I see the point, but-
Are? You? Kidding? Me?
Kennedy was assassinated, died quickly. Did not suffer.
Hardly comparable to a blood sacrifice.
* * *
As a former Catholic School Girl whose family always made a monumental deal of Easter and Palm Sunday, I know good and well what happened. The nuns told me. Repeatedly. Every Easter I was made to relive it- reminded cruelly of the Stages of the Cross!
Mind you that my mom had to cover up all the mirrors in the house because of Bloody Mary! I would not have a mirror in my bedroom until I was ten! My brother’s *My Buddy* doll was given away because it looked too much like Chucky! I cried all through Space Mountain! I could not watch or read the Ugly Duckling because it was too sad! I once spent a whole night staring at a clock without blinking because I had a loony cousin tell me that every night at midnight, a UFO landed in their Alabama cornfield!
But 9 am on Good Friday?:
“Brianne, Jesus has picked up his cross.”
Then it would continue all day! ALL DAY! “Jesus is being whipped, spit on . . . crowned with thorns . . . he’s falling and no one is helping him! He’s being laughed at and stripped . . . and still no one is helping him! NOW he’s being hung with nails! NOW he’s coughing! NOW he’s crying!”
And you know the rest. Then at 3 pm, Jesus would die. Every year.
To ME, “Good Friday” always kinda sounded like a BAD Friday.
* * *
It was traumatic, this isn’t supposed to be funny! Also telling me that Judas hanged himself out of guilt and crapped himself when he died? Doesn’t make me feel better, sister! Oh! And telling me that Jesus came back from the dead? When you know I’m scared of zombies and ghosts? Who does that to a helpless kid?!
I used to wake up with night terrors and my grandma used to pray over me and tell me it was miracle- that I was a holy child!

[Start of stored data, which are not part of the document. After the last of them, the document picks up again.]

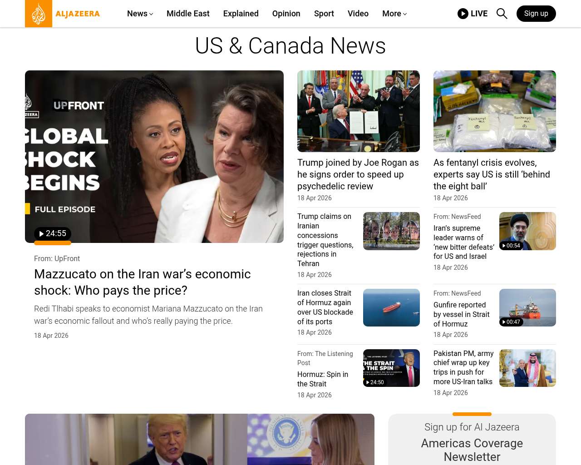Play the 00:47 Strait of Hormuz gunfire video
Viewport: 581px width, 465px height.
511,322
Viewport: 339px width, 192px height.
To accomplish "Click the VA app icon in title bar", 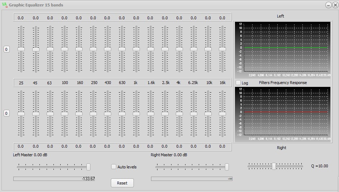I will point(5,5).
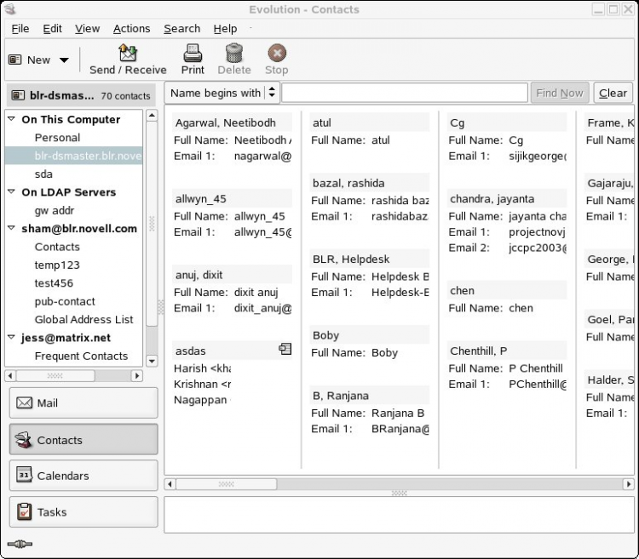Click the Print printer icon
This screenshot has height=559, width=639.
193,53
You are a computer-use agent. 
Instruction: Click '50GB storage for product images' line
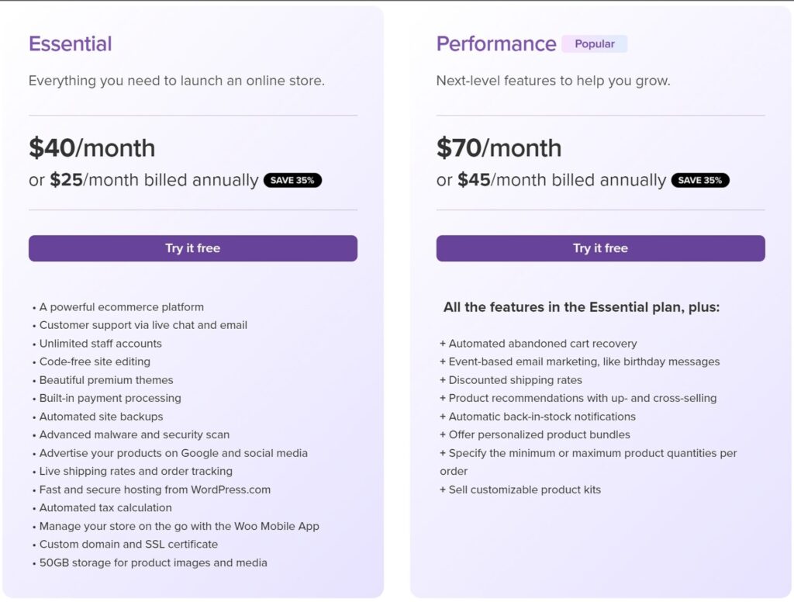[x=150, y=562]
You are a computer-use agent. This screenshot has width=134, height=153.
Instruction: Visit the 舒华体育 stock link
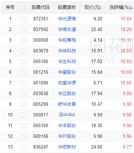click(67, 104)
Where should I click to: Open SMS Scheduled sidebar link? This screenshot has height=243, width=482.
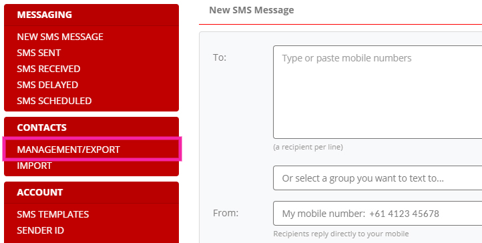point(54,101)
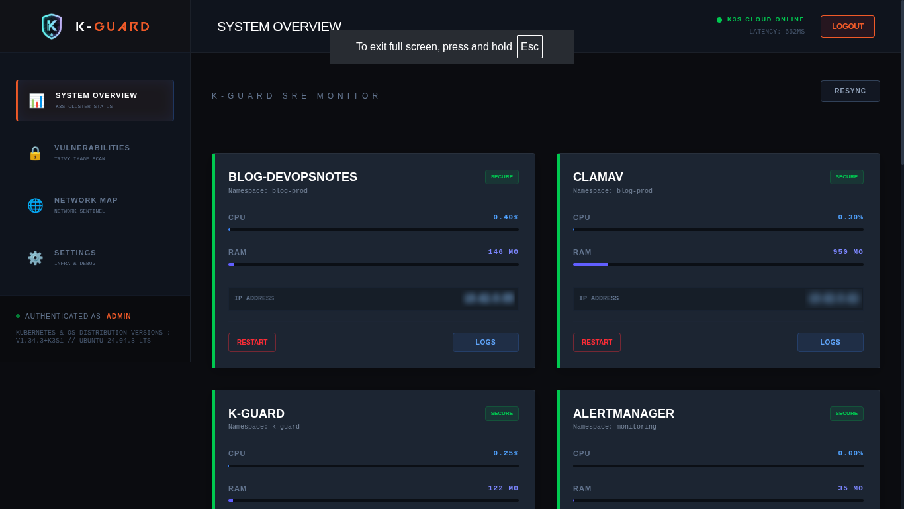This screenshot has width=904, height=509.
Task: Trigger a RESYNC of the monitor
Action: tap(850, 91)
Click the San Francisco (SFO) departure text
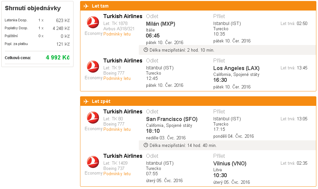The height and width of the screenshot is (189, 318). (x=172, y=119)
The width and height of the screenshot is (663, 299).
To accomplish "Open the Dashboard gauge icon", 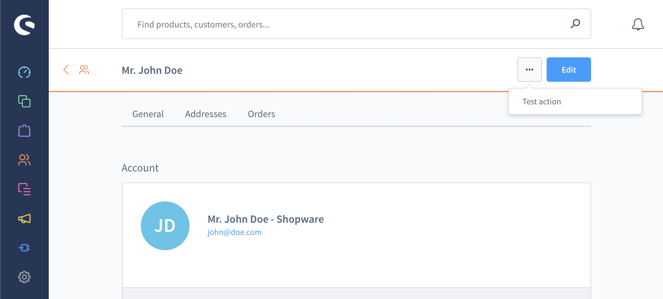I will 24,72.
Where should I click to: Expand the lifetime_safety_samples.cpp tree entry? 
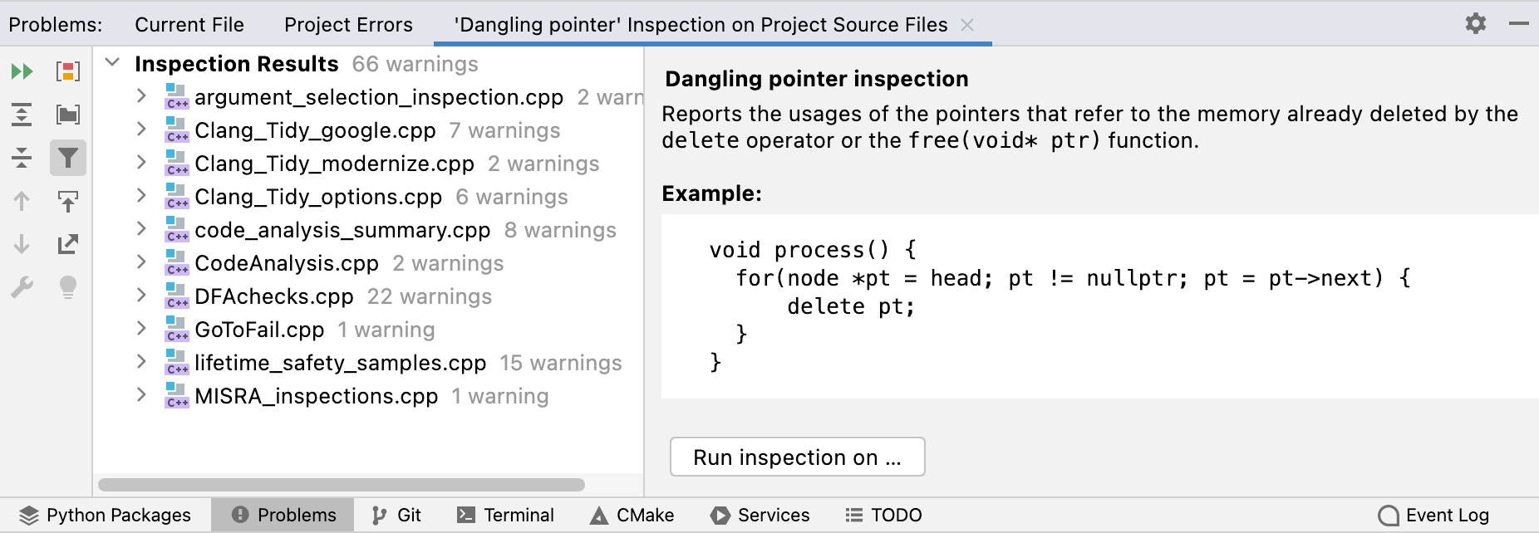140,363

But I was little girl! Not a tortilla!
That’s just what *happens* when you make an innocent kid relive a barbaric blood sacrifice! Every year!
Oh! That was just *Easter*!
* * *
The Catholic Church scared me all year long as a kid, I was sensitive! Stigmata! Three days of Darkness! Fatima was a good one too, my mother loved telling me about *this* beautiful tale! I had a hundred CHILDREN’S books on the subject!
“Brianne, these three kids were herding sheep over in Europe one day when a holy lady appeared to them in the sun! The ghost was on fire and she told the kids they had to tie tight cords around their waists to do the farm work and beat each other with sticks! To end His suffering!”
Jesus! Not only are these children being forced to herd sheep when they should be jumping rope, but now a flaming ghost is haunting them? Showing them visions of hell? Telling them to inflict pain on themselves to help ease the suffering of a man who died two thousand years earlier?
That’s a MIRACLE?
I have *seen* miracles and I’m not one of those silly folk who will claim they haven’t! I’ve seen money manifest from nothing, I’ve gone jogging with people who were never supposed to walk again! Seeing isn’t believing, believing is seeing . . . and dude!
As a child, I actually *saw* the CHICAGO CUBS win a game or two.
*That’s* the kind of MIRACLE a kid should see! Not visions of the seat by the brimstone that’s waiting for them in the Lake of Fire if they don’t straighten out!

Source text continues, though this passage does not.